Since everyone is talking about increased wealth and income disparities in the US, it is useful to have some numbers to point to. You saw yesterday’s chart of the day on income as measured by 2008 tax returns. Today’s chart of the day comes from the US Congressional Budget Office (hat tip Mark Thoma).
I like the fact that a man named Edward Harris prepared the data. Go Edward!
The CBO writes:
From 1979 to 2007, real (inflation-adjusted) average household income, measured after government transfers and federal taxes, grew by 62 percent. That growth was not equal across the income distribution: Income after government transfers and federal taxes (denoted as after-tax income) for households at the higher end of the income scale rose much more rapidly than income for households in the middle and at the lower end of the income scale.

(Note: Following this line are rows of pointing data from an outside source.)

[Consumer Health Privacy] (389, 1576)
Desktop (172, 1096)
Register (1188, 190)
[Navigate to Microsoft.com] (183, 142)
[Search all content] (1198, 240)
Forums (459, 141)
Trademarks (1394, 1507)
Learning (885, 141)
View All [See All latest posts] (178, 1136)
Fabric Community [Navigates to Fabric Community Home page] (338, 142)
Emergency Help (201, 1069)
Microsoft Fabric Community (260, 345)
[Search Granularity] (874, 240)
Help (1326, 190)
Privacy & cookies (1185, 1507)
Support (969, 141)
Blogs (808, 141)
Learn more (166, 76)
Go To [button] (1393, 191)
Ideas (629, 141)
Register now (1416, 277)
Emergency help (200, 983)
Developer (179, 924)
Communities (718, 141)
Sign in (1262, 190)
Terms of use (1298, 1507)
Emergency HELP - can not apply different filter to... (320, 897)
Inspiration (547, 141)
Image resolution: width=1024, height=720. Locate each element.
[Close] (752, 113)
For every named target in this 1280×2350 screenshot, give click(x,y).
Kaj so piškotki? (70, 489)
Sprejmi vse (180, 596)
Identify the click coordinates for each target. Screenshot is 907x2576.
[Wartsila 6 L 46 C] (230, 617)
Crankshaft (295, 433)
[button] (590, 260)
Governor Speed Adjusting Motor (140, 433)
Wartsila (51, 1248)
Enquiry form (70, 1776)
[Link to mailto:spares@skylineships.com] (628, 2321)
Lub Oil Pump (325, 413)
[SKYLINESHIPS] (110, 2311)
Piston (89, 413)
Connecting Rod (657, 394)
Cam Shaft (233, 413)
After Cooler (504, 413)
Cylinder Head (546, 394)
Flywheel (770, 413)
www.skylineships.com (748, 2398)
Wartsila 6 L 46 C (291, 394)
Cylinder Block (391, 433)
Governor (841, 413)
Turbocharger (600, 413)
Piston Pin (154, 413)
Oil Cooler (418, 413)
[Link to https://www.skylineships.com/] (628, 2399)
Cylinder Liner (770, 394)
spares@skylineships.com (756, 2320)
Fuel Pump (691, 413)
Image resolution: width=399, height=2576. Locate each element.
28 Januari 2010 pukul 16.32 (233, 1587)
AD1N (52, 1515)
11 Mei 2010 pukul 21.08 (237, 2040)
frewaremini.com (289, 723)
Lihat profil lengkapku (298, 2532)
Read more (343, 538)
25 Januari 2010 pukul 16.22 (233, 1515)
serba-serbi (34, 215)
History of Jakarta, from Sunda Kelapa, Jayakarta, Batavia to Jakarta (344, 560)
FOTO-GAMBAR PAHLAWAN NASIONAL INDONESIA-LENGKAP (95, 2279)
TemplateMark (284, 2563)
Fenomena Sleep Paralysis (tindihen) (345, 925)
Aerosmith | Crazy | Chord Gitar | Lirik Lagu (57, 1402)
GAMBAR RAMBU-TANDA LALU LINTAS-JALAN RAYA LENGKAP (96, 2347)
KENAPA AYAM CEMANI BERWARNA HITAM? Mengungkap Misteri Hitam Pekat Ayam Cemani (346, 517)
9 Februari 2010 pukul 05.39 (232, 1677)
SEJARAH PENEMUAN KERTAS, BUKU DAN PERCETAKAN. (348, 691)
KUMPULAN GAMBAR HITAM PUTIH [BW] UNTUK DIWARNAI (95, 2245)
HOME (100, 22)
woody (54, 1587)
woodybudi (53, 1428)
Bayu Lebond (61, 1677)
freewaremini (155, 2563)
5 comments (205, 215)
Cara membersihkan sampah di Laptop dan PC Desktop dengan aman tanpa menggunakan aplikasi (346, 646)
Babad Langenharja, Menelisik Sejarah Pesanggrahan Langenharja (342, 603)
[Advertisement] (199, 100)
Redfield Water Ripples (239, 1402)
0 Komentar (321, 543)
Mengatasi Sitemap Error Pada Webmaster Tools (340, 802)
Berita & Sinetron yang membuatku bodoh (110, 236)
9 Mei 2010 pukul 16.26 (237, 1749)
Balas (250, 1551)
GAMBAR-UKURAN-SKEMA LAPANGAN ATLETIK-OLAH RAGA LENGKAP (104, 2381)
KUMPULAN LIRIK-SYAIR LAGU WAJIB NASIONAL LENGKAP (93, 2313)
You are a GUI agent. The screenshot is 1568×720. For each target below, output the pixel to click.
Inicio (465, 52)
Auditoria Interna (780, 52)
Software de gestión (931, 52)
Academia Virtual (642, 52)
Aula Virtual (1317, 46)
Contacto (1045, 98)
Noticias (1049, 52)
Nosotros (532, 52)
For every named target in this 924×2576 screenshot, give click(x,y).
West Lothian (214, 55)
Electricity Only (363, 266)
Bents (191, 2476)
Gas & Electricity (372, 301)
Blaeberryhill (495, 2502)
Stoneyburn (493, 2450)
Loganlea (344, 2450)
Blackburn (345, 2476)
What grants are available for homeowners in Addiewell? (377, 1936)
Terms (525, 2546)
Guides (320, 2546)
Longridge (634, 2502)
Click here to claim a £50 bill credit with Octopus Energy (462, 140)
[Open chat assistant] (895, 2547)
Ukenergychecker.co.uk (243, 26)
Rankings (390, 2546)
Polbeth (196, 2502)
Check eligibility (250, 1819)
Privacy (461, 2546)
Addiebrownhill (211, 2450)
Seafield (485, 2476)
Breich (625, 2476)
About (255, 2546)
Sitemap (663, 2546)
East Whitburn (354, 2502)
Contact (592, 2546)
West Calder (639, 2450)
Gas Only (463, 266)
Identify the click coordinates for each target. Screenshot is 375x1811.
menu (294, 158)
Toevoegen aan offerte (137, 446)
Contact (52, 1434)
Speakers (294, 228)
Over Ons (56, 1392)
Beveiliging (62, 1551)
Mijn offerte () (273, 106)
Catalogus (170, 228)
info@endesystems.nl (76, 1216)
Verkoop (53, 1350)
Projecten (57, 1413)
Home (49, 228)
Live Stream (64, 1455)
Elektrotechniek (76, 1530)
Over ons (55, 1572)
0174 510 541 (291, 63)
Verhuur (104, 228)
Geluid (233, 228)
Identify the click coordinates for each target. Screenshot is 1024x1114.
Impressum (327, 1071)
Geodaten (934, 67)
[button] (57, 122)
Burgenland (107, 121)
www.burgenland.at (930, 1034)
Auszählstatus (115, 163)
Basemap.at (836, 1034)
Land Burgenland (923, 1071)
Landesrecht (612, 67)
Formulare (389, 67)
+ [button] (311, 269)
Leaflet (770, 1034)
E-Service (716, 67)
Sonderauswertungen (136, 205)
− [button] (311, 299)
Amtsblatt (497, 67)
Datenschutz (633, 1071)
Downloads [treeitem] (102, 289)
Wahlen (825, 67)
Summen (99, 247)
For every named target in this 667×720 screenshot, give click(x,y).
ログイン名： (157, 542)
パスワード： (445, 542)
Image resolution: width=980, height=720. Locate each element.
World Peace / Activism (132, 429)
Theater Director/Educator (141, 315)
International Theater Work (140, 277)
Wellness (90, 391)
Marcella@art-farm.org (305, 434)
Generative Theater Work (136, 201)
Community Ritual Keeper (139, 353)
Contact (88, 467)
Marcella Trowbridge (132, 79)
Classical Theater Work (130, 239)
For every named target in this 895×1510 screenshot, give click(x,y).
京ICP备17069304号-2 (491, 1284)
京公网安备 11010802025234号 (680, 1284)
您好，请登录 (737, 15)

In a study prepared at the request of the Chairman and former Ranking Member of the Senate Committee on Finance, CBO examines the trends in the distribution of household income between 1979 and 2007. (Those endpoints allow comparisons between periods of similar overall economic activity.)
After-Tax Income Grew More for the Highest-Income Households
CBO finds that between 1979 and 2007:
- For the 1 percent of the population with the highest income, average real after-tax household income grew by 275 percent (see figure below).
- For others in the 20 percent of the population with the highest income, average real after-tax household income grew by 65 percent.
- For the 60 percent of the population in the middle of the income scale, the growth in average real after-tax household income was just under 40 percent.
- For the 20 percent of the population with the lowest income, the growth in average real after-tax household income was about 18 percent.
[…]
Market Income Shifted Toward Higher-Income Households
The major reason for the growing unevenness in the distribution of after-tax income was an increase in the concentration of market income—income measured before government transfers and taxes—in favor of higher-income households. Specifically, over the 1979 to 2007 period, the highest income quintile’s share of market income increased from 50 percent to 60 percent (see figure below), while the share of market income for every other quintile declined. In fact, the distribution of market income became more unequal almost continuously between 1979 and 2007 except during the recessions in 1990–1991 and 2001.